Material supplied
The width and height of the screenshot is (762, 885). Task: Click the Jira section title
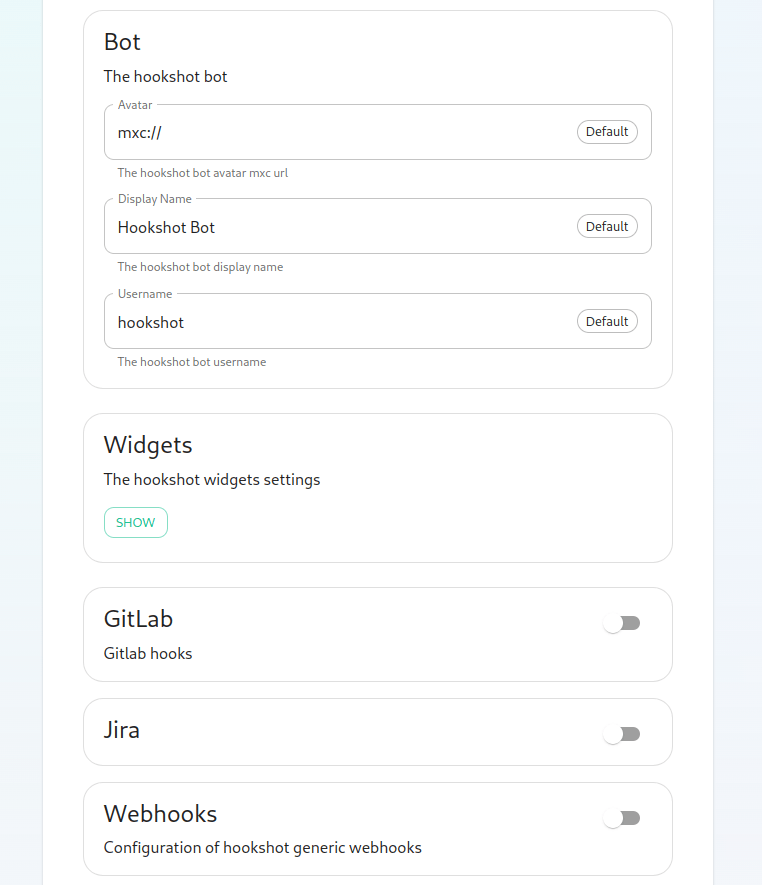pos(122,730)
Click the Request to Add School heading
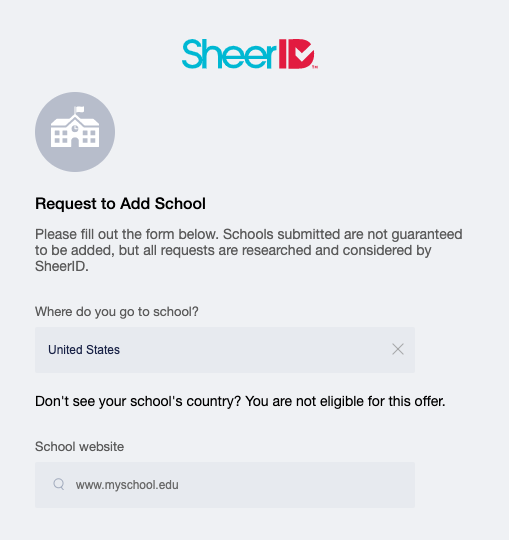This screenshot has width=509, height=540. point(120,204)
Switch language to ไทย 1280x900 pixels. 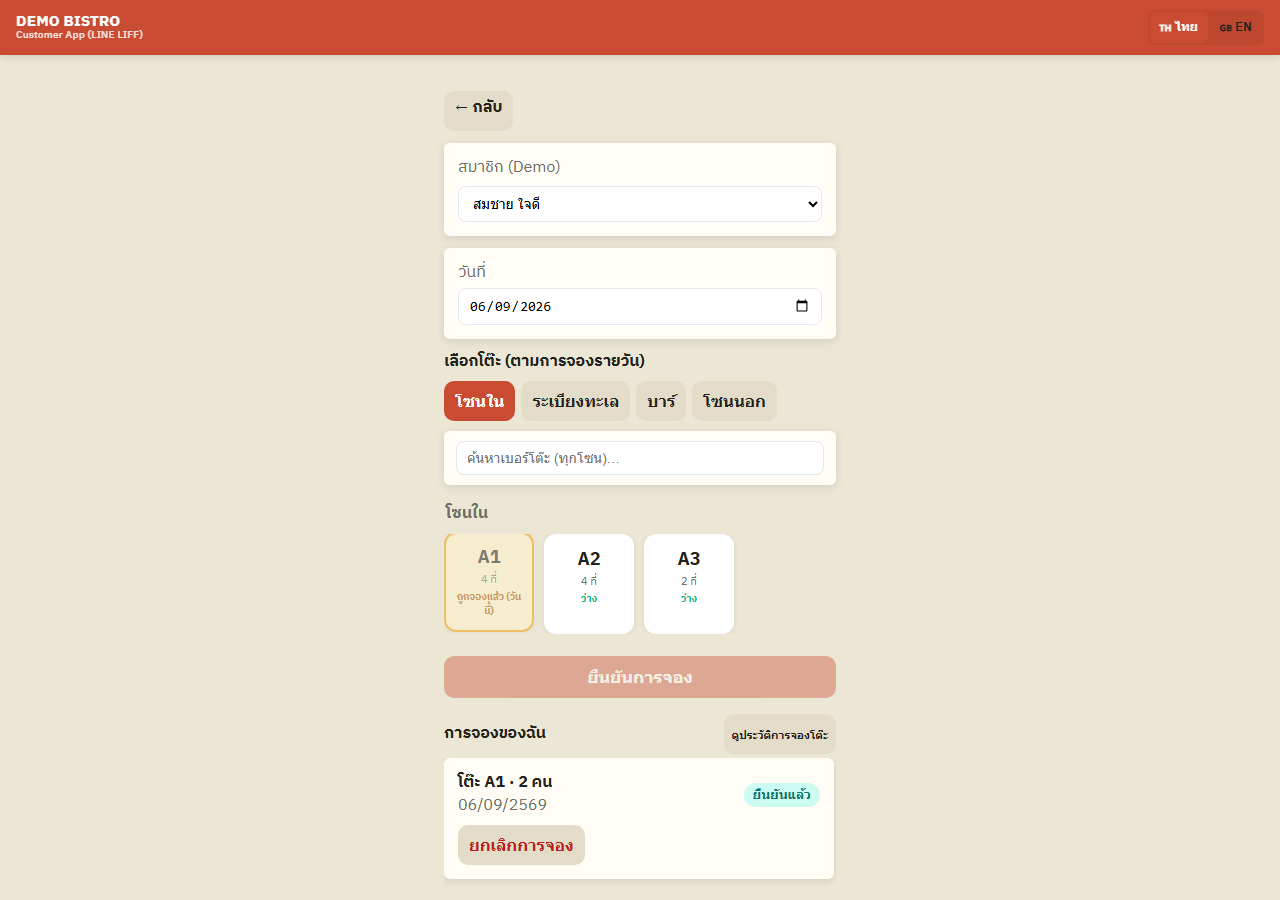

What to do
Only the wording of the records is wanted: copy it all exactly and omit the pictures.

Exercise output
The width and height of the screenshot is (762, 885). Task: Click the Jira section title
pos(122,730)
Click the Request to Add School heading
This screenshot has width=509, height=540. point(120,204)
Switch language to ไทย 1280x900 pixels. 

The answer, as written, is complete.